重厚な机の前に、この場所にどこか不釣り合いな、優しげな瞳、柔らかい淡い茶色の色合いをした人物が座っていた。
副団長ジアス・ラジアル。それほど背が高いわけでもなく、鍛えてはいても周囲より細身で、最前線で戦う騎士というよりは、文官という印象を受ける。
しかし、その外見に反して、ジアスは、第一騎士団長ベリアス・シェンディアに次ぐ剣の腕、王国を勝利に導く頭脳を持つ実力者だ。
ジアスは、重いため息を一つつくと、眉間をもんだ。
すでに、副団長として決済可能な書類については、すべて処理を終えている。
座っているだけでも、全身がバラバラになってしまいそうに痛むが、生きているだけ儲けものなのだろう。
「――――もう、死んでいるはずなのだから」
ジアスは、なぜか未来というものに希望が持てなかった。
最近では日々募るばかりだった無力感を持て余してすらいた。
そんなジアスは、なぜか晴れ晴れとした気持ちに戸惑いつつ、久しぶりに未来のことを考えていた。
「……人生をやり直している、か」
もしも、ベリアスの言うとおりルナシェが人生をやり直しているのだというなら、ベリアスとジアスももちろん、やり直しているに違いない。
その結果、この場所にいないはずのジアスが、戦いの後の処理をするために机に座っている。
上司であり、ジアスの友であるベリアス・シェンディア。
誰よりも優れた剣と、明晰な頭脳を持っているにも関わらず、騎士団でもいつも諦めたような瞳をしていたベリアスが、3年ほど前、このドランクの砦に配置されてから、別人のようになった。

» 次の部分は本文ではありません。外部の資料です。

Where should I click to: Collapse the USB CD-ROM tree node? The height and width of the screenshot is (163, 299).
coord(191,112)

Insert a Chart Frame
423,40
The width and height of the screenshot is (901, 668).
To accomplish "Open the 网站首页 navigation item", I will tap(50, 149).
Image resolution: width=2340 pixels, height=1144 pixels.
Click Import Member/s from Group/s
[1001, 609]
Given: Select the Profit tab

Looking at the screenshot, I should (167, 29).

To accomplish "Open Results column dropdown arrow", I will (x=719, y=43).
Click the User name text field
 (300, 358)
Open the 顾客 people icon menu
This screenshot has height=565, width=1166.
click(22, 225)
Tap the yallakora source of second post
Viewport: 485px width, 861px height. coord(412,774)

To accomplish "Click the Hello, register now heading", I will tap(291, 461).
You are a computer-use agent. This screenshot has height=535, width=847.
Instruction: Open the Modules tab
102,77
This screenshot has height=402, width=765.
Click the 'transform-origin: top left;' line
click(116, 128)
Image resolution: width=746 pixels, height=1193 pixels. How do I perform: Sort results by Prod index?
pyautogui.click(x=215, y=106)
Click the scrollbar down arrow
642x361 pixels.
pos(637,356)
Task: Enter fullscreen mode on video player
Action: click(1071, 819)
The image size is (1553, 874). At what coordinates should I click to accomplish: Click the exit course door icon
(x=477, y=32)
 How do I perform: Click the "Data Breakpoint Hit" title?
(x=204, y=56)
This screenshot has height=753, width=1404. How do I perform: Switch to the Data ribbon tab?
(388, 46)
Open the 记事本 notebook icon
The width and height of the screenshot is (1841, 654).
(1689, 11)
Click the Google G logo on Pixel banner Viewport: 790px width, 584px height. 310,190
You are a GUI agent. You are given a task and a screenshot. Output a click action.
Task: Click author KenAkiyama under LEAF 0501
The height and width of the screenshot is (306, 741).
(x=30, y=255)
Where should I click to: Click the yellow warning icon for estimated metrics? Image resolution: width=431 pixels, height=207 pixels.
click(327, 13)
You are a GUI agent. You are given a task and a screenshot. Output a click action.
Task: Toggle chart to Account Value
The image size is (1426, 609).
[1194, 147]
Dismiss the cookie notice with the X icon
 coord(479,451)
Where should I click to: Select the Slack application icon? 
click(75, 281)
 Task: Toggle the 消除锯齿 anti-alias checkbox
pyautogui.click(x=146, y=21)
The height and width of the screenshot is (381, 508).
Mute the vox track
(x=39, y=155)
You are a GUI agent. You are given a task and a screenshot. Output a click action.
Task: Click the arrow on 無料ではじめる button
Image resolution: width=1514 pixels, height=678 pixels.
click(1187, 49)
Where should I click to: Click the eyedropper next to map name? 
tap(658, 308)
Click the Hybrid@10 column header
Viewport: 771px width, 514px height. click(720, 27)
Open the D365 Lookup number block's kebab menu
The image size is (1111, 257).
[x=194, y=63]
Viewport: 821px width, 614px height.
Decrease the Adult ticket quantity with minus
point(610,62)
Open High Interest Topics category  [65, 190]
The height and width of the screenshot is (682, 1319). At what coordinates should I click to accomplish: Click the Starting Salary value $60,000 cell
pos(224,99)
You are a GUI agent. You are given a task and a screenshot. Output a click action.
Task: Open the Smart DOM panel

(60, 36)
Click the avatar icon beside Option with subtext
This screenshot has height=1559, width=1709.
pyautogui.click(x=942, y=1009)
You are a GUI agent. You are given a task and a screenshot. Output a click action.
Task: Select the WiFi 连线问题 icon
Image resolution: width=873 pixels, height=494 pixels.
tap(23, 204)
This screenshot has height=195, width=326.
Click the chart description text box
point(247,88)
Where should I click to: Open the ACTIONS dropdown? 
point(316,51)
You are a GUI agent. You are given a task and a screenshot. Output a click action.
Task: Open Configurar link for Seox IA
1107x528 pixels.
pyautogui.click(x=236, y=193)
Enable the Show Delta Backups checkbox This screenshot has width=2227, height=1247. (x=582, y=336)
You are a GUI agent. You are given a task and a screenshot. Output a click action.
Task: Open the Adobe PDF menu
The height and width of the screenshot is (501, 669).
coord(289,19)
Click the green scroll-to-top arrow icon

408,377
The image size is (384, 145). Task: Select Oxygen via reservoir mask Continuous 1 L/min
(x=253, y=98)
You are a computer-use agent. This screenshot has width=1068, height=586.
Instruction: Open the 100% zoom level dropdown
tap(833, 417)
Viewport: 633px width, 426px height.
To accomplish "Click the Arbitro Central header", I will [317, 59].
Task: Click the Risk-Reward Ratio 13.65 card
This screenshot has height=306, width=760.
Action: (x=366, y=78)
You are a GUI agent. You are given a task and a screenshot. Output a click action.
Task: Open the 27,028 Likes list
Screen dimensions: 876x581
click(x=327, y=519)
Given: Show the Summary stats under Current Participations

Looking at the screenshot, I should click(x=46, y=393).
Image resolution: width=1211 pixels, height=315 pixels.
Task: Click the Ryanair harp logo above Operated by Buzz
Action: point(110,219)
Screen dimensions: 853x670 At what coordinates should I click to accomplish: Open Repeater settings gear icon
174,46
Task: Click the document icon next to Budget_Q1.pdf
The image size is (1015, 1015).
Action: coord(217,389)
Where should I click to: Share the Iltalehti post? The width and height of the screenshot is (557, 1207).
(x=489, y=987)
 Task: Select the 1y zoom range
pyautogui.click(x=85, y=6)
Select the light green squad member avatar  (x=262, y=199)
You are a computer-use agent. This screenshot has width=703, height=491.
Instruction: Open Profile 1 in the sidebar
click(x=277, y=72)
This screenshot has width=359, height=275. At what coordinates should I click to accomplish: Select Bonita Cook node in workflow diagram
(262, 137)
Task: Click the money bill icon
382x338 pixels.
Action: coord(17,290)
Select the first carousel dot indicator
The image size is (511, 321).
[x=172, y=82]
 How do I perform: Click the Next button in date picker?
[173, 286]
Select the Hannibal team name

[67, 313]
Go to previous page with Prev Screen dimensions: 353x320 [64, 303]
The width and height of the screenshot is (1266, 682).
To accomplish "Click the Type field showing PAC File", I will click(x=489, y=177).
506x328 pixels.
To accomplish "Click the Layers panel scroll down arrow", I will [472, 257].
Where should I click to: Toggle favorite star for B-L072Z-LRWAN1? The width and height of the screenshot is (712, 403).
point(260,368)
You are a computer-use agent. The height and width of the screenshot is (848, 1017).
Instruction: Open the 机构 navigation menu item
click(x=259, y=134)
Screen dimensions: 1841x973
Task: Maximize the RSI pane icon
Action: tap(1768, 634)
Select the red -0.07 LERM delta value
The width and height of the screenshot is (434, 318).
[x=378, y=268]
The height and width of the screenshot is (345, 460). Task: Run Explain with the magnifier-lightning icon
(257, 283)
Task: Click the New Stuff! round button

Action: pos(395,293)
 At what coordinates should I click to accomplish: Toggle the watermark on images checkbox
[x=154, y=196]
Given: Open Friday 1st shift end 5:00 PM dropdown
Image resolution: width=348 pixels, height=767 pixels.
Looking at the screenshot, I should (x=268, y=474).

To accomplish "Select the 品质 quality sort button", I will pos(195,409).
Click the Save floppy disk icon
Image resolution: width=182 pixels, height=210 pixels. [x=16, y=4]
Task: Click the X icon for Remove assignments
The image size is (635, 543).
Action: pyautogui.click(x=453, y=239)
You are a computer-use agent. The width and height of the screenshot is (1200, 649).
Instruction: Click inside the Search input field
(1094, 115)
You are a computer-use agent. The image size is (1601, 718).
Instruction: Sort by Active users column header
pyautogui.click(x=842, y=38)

そこからの活躍は目覚ましく、侯爵家の嫡男という地位だけではたどり着けない、第一騎士団長の地位まであっという間に上り詰めた。
その理由も、ルナシェ・ミンティアだ。
おそらく、今回の出来事は、ルナシェを中心に回っているのだろう。
トントンッと、書類の束を整えて、ジアスはもう一度ため息をついた。
ミンティア辺境伯家は、魔術師が始祖だと言われている。
そして、魔術師を描いた幾枚もの絵画。
そのすべてで特徴的なのが、瑠璃色の瞳だ。
王国には、確かに東方の魔塔に暮らすという魔術師達が魔力を吹き込んだ品がある。
偽物も多いが、本物を手に入れることができれば、実際に魔法は発動するという。
だが、その効果は、恋を叶えるとか、戦いの際に一度だけ持ち主を守るとか、そういったものだ。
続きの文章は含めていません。